Categories
Blog

Bolch, Going to Bat for Fatherlessness

February 17, 2017 by Robert Franklin, Esq, Member, National Board of Directors, National Parents Organization

Smugly wrong. That about describes John Bolch. He writes piece after piece at the site for the Marilyn Stowe blog and all but invariably simply substitutes the most outrageous and inaccurate claims for known reality. Weirdly, it never seems to occur to Bolch that providing some sort of factual support for his opinions might make them more acceptable to his readers. That’s doubly weird given that the man used to practice law. My experience with law practice was that judges and the law itself always demand evidence in support of legal claims and, if a lawyer doesn’t provide any, that lawyer loses the case.
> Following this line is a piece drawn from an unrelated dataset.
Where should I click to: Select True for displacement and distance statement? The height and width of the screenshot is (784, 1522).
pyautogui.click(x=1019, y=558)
I’ll take a wild guess that it’s the same in the U.K. Of course, now that I think about it, maybe that’s why Bolch no longer practices; the whole “producing evidence” thing is clearly beyond him now and maybe it was then too.

In his most recent embarrassment, Bolch both comes out in favor of fatherless kids and informs readers that, really, British courts would never, never discriminate against a father. His first thesis, as I described yesterday, is that divorce is good for everyone, Mom, Dad and the kids. As I said, his reasoning is straight out of the 1960s when we were told that getting out of a bad marriage would make the adults happier and, with happier adults would come happier children.
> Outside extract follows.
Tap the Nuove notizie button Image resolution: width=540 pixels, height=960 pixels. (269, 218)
[S]urely, children are more likely to thrive if their parents are able to get on with their lives, rather than being trapped in unhappy relationships?
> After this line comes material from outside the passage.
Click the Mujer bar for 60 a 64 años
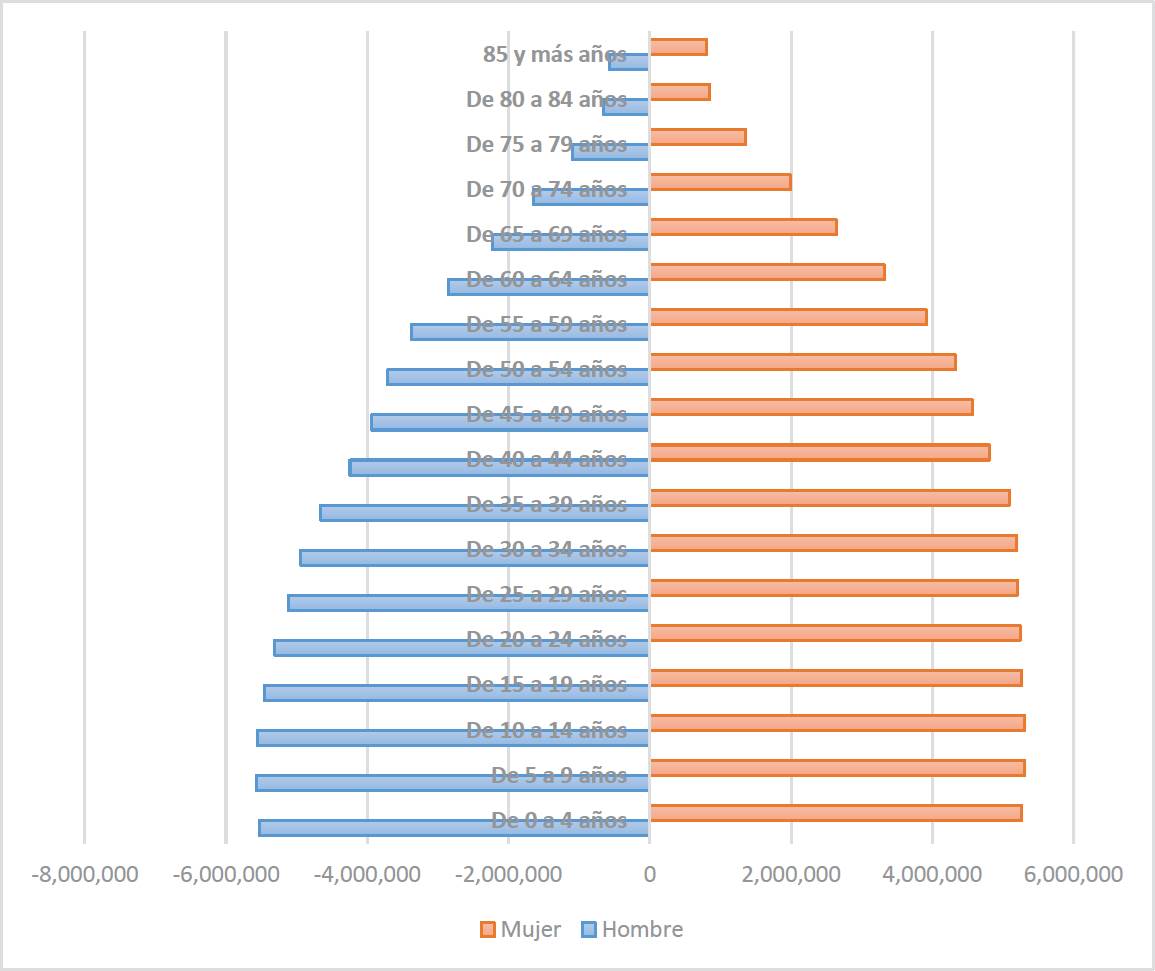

See what I mean? Bolch is content to make that assertion (apparently because he fervently wishes it to be true) and ignore the reality that divorce and single-parenthood are quite the opposite of what he claims. In fact, they’re bad for everyone. Does he know the poverty rate for single mothers? In the U.S., it’s 40%. Does he grasp the fact that the children of those mothers also live in poverty? Does he understand that poverty is one of the strongest predictors of a wide range of personal deficits including poor mental health, poor education, higher likelihood of crime commission and incarceration and continuing poverty? None of that sounds like “thriving” to me, but apparently it does to Bolch.

Has Bolch heard of Daniel Patrick Moynihan? Does he know that Moynihan predicted dire things for black people in this country due directly to the destruction of the black family and the sidelining of black men in their children’s lives? Does he know that essentially every one of those predictions has come true and often in ways more destructive than even Moynihan imagined?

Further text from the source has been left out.